Restons chez nous !/Chapitre XX

J. Alf. Guay (Damase Potvinp. 159-165).

XX



AVEC les premiers jours de novembre, New-York commence à ressentir les morsures de l’automne…

Un soir, Paul, selon sa coutume, quand il ne se rendait pas jusqu’à la rade, marchait sans but, à la bonne aventure, au milieu des quartiers pauvres et tranquilles de la cité ; afin de songer plus à son aise aux attractions du pays, il choisissait, de préférence, ces humbles faubourgs, habités en partie par des compatriotes qui avaient abandonné, depuis longtemps le pays, pour venir, comme lui, chercher fortune dans la grande République.
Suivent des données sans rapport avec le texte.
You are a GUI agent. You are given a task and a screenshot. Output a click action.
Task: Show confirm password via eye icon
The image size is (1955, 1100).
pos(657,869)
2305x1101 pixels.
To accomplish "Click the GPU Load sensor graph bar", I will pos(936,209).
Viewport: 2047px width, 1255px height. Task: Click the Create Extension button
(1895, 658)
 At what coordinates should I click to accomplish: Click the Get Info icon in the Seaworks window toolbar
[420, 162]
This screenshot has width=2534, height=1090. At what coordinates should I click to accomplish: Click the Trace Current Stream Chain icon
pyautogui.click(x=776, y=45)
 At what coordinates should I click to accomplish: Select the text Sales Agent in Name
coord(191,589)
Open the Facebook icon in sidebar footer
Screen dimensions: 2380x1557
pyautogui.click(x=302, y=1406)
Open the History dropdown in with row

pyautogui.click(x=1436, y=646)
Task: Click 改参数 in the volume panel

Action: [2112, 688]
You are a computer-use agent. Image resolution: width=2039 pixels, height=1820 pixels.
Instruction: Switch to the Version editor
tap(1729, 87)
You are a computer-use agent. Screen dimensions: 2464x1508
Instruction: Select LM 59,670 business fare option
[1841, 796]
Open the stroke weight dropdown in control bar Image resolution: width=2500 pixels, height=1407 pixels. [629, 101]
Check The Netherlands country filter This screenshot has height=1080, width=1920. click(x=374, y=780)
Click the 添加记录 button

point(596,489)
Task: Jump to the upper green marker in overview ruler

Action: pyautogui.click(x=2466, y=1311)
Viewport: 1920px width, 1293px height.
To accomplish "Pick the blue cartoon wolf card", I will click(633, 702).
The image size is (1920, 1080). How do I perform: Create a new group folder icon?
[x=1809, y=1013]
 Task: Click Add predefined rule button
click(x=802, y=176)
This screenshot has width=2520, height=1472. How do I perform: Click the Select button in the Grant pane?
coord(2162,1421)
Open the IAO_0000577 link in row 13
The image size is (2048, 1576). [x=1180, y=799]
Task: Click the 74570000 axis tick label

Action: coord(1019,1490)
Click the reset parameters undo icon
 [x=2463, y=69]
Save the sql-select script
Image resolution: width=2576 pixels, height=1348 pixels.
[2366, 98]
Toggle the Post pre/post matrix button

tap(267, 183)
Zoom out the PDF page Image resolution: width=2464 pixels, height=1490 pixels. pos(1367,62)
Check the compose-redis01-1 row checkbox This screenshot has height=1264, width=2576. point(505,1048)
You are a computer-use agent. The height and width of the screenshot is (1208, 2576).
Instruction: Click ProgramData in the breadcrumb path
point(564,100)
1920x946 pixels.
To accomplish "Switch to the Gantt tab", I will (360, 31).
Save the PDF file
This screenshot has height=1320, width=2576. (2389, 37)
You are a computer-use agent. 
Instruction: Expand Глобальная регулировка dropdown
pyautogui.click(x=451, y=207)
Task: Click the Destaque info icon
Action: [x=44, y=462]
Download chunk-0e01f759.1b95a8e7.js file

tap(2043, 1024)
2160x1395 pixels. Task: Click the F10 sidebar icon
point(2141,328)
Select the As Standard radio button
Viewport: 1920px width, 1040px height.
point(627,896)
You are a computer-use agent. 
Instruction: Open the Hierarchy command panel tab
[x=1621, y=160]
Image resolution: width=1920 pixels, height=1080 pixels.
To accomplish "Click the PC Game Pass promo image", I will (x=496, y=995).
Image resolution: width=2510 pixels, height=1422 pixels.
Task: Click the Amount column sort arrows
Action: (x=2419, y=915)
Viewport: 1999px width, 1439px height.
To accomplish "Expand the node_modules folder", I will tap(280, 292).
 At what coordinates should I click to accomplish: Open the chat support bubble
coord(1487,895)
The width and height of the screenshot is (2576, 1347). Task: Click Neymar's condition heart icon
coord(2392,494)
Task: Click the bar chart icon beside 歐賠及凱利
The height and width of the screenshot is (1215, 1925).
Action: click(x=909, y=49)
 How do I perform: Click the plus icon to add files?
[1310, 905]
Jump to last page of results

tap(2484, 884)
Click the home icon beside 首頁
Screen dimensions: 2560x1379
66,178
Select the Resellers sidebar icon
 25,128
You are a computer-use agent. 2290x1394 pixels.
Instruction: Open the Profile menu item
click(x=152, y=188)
Aux premières atteintes de l’automne, la nature se faisait triste et un voile de deuil semblait s’étendre sur la ville dont les bruits ne résonnaient plus que comme des plaintes étouffées… C’était la fin d’un jour de pluie, et les trottoirs luisaient à la clarté des pâles réverbères, allumés de bonne heure. Les rues, désertes, ressemblaient à des corridors grisâtres où s’engouffrait le vent. Sur les toits, le grincement strident des girouettes et des enseignes… Bientôt, ce fut la nuit, impénétrable et compacte. Des nuages énormes, entassés dans le ciel, étouffaient les rayons d’un mince croissant de lune…

Plus que jamais en proie à la nostalgie, Paul s’avançait au milieu de ce mélancolique aspect de la nature malade, à travers le labyrinthe des rues mal éclairées… À cet instant, il se disait que sur les bords du Saint-Laurent, seulement, le Canadien, en toute saison de l’année, peut trouver l’agrément et le confort…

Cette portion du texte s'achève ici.